Overall, let your friend know that if her child does have Down Syndrome, there will be challenges, but there will be many more joys in their future. :o)

This is an example of what I'm talking about.

http://www.sujeet.com/

Down's Syndrome (DS) can be one of the most functional of all Developmental Disabilities (DD). A lot of DS kids grow up and have jobs, live on their own with minimal support, can get a long with just about anyone, and marry if they choose to, and any other thing they want out of life.

My neice is an adult with DS and works at a local University in the catering department, she has lived on her own in an apartment for some years, makes her own meals, plans her menu, does her own shopping, rides the bus or shuttle on her own, and her mom just helps her make her budget (Mom does check the checking account weekly to make sure nothing is amiss) and helps her to set goals and outcomes. I had one married couple I worked with and all I helped them do was make a plan for house cleaning. They hated it and refused to do it regularily. I had another consumer that had a beautiful little boy, he was perfectly normal and super smart. We had a helper for him when he started having regular homework and he had perfect attendence, good grades, and was always clean and well behaved. She knew how important it was for him to be at school everyday and on time.

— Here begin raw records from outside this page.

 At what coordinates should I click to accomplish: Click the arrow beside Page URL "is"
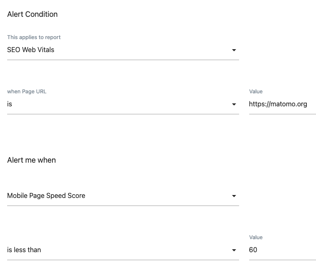pos(234,105)
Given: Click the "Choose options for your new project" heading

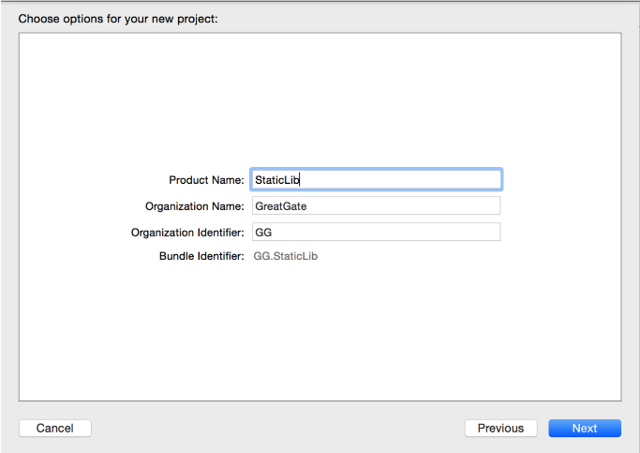Looking at the screenshot, I should [118, 18].
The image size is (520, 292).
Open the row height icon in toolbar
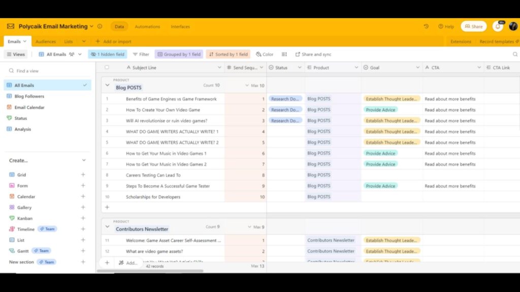click(x=284, y=54)
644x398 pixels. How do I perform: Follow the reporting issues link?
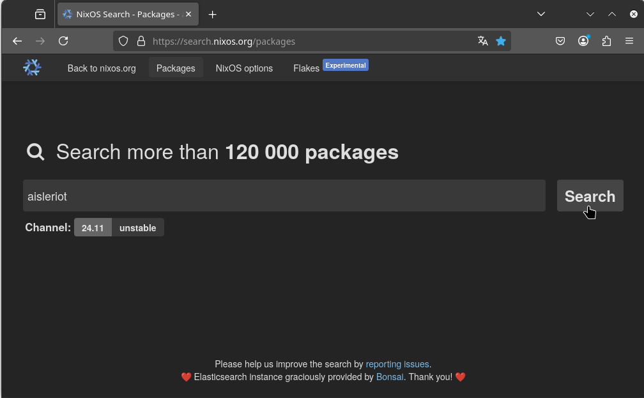pos(397,364)
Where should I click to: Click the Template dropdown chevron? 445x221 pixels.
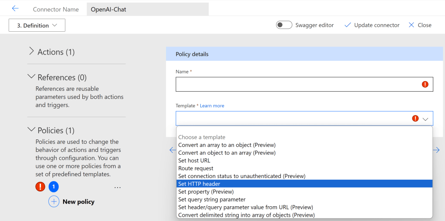(x=425, y=119)
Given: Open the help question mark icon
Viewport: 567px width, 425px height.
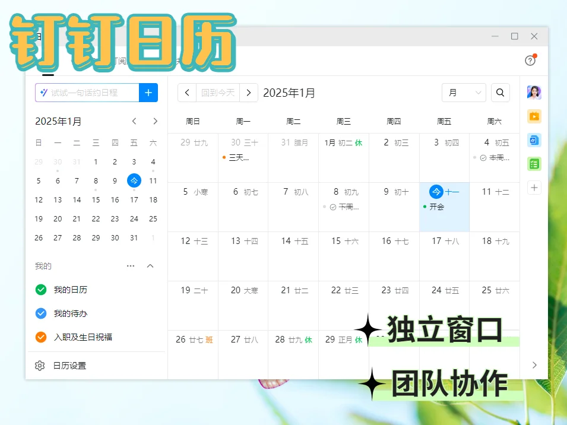Looking at the screenshot, I should point(530,59).
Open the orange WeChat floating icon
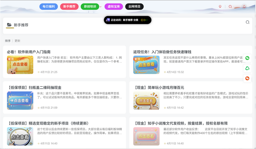This screenshot has height=149, width=256. 247,78
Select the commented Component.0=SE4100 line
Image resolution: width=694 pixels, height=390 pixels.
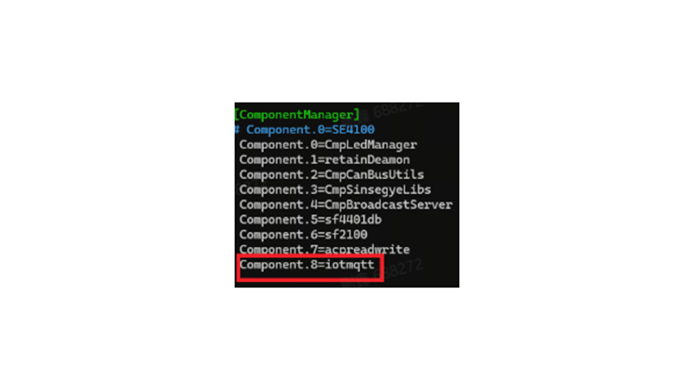[x=305, y=130]
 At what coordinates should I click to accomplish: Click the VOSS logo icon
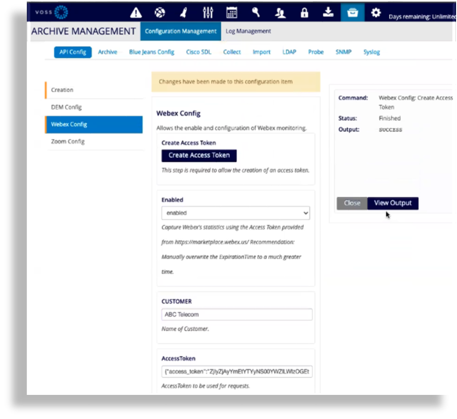click(60, 12)
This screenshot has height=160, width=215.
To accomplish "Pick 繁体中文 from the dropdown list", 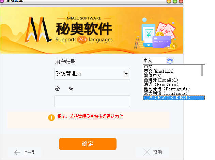I will tap(153, 75).

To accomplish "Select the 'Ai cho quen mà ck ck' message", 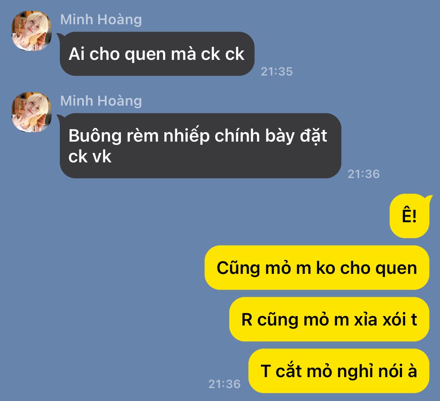I will coord(156,54).
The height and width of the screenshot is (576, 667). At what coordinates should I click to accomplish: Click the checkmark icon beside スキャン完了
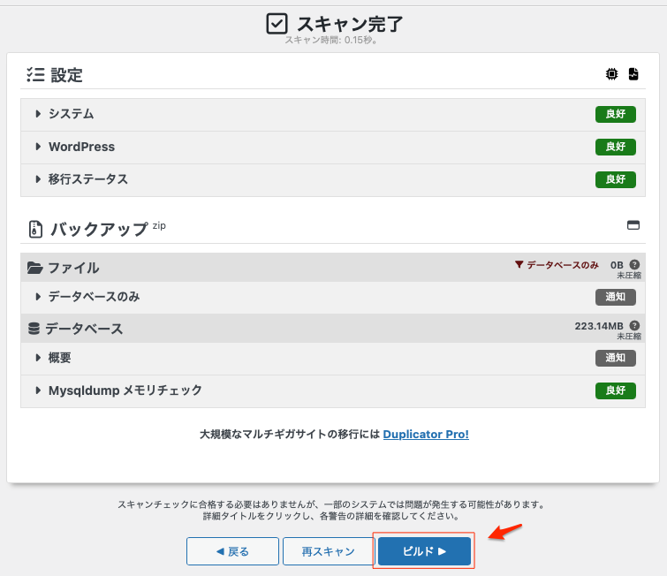[x=277, y=24]
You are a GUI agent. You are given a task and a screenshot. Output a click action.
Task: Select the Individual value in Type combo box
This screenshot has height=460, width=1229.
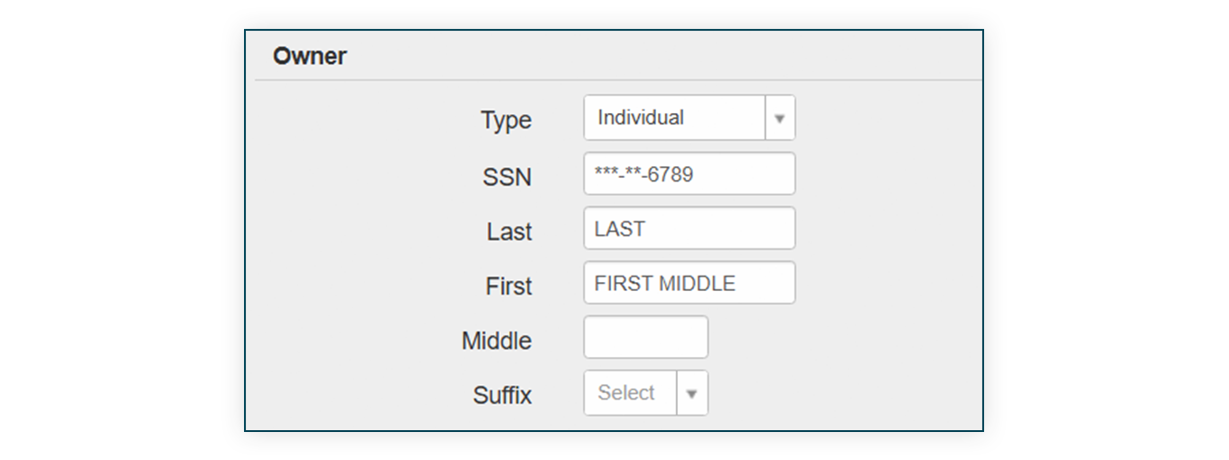(641, 117)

I am a firm believer, and advocate, for the rights of people with Developmental Disabilities. I have over 12 years in the field working as a Habilitation Specialist, House Manager, Trainer, Case Manager, Trainer Trainer (I taught new employees how to do their jobs). My plan in College was to get at least a Master's in DD and be a Lobbyist for their rights. So many people with DD are pigeon holed and treated like they can't form solid thought by themselves.

I don't mean to be disrespectful or anything like that, it's a hard thing to come to terms with for a parent. Either this little baby has the genetic anomaly or not. This baby can act and look "normal" but still have the gene and the diagnosis.

There will be much support for this family, the school system's usually start kids with disabilities in school at 3, there are many agency's that provide services in the home from birth to school age, as the child gets older there will be more available to them. The mom will need to find an agency she feels comfortable with. We are a smallish town and within 50 miles of my town there are over 10 agencies providing services to individuals with DD. Some have been around since the 50's and some are less than a few years old.